● **DOCUMENT SECTION**:
:::::
The Open Bioactive Compounds Journal

2009, 2 : 37-42
Published online 2009 November 26. DOI: 10.2174/1874847300902010037
Publisher ID: TOBCJ-2-37

RESEARCH ARTICLE
 Methyl Ganoderic Acid DM: A Selective Potent Osteoclastogenesis Inhibitor

Jie Liu1 , Jun Shiono1 , Yukiko Tsuji2 , Kuniyoshi Shimizu1, * and Ryuichiro Kondo1
1 Department of Forest and Forest Products Science, Faculty of Agriculture, Kyushu University, Fukuoka, 812-8581, Japan
2 Bio-Architecture Center, Kyushu University, Fukuoka, 812-8581, Japan

* Address correspondence to this author at the Department of Forest and Forest Products Science, Faculty of Agriculture, Kyushu University, Fukuoka, 812-8581, Japan; Tel: +81-92-642-3002; Fax: +81-92-642-3002; E-mail: shimizu@agr.kyushu-u.ac.jp

ABSTRACT

Increased osteoclastic bone resorption plays a central role in the pathogenesis of many bone diseases, and osteoclast inhibitors are the most widely used treatments for these diseases. Ganoderic acid DM, the main component of Ganoderma lucidum, has been known for its medicinal effects such as anti-androgen and anti-proliferative activities. In this study, we investigated the inhibitory effects of ganoderic acid DM and its analog (methyl ganoderic acid DM and 7-oxo-methyl ganoderic acid Z) on osteoclastogenesis using RAW264 cell in vitro. Methyl ganoderic acid DM blocked osteoclastogenesis completely at 12.5 μM with low cytotoxicity less than 30%. On the other hands, ganoderic acid DM blocked osteoclastogenesis completely at the higher concentration of 50 μM, but 7-oxo-methyl ganoderic acid Z did not up to 100 μM. These results implicated the carbonyl group at C-3 is essentially for selective osteoclastogenesis inhibitory activity, and methyl esters at C-26 should play an important role in enhancing its osteoclastogenesis inhibitory activity

Keyword:

, methyl ganoderic acid DM, osteoporosis, rheumatoid arthritis.
:::::
● **WHAT THE TASK REQUIRES**:
List every author named in the research article above.
:::::
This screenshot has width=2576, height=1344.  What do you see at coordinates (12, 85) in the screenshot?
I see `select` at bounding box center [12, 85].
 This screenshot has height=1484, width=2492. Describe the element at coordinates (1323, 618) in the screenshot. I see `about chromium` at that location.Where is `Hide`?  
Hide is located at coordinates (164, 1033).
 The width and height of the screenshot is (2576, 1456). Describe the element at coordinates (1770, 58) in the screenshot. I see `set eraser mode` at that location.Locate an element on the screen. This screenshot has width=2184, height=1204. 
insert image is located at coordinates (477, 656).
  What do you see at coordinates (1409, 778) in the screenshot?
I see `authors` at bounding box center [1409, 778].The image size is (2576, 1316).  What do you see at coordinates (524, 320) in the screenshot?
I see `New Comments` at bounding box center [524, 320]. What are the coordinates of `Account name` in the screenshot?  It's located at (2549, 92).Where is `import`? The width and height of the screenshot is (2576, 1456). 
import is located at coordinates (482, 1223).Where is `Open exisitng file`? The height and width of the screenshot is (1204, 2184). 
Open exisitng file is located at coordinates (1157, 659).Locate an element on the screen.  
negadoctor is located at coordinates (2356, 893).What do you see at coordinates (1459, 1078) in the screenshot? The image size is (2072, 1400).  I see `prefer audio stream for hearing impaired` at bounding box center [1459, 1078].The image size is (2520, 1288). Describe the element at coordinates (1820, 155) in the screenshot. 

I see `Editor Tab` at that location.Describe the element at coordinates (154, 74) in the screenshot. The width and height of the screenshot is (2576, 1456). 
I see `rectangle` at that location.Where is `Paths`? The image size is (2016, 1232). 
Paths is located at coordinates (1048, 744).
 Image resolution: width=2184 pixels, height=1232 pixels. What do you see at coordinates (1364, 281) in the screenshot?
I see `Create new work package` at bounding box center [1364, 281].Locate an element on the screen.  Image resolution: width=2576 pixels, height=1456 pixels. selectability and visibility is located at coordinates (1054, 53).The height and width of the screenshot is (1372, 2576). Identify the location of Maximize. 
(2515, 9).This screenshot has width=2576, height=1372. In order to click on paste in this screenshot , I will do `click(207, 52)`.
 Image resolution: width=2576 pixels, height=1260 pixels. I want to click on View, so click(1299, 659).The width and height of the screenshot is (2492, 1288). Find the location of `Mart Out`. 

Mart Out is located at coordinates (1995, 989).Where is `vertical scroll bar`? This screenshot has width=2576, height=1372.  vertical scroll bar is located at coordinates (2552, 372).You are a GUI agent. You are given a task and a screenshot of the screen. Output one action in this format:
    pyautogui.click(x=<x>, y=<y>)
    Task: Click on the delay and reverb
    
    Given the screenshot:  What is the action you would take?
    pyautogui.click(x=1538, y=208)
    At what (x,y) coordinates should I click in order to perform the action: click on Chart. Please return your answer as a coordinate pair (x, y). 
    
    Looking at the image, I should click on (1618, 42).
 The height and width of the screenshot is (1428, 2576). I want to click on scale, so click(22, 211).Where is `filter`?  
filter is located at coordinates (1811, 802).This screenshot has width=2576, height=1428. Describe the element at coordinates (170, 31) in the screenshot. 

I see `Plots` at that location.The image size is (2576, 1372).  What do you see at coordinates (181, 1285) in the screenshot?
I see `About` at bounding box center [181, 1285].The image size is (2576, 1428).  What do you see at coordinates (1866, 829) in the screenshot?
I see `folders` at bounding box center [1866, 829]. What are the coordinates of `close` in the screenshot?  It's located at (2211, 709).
:::::
● **RESPONSE AREA**:
Jie Liu, Jun Shiono, Yukiko Tsuji, Kuniyoshi Shimizu, Ryuichiro Kondo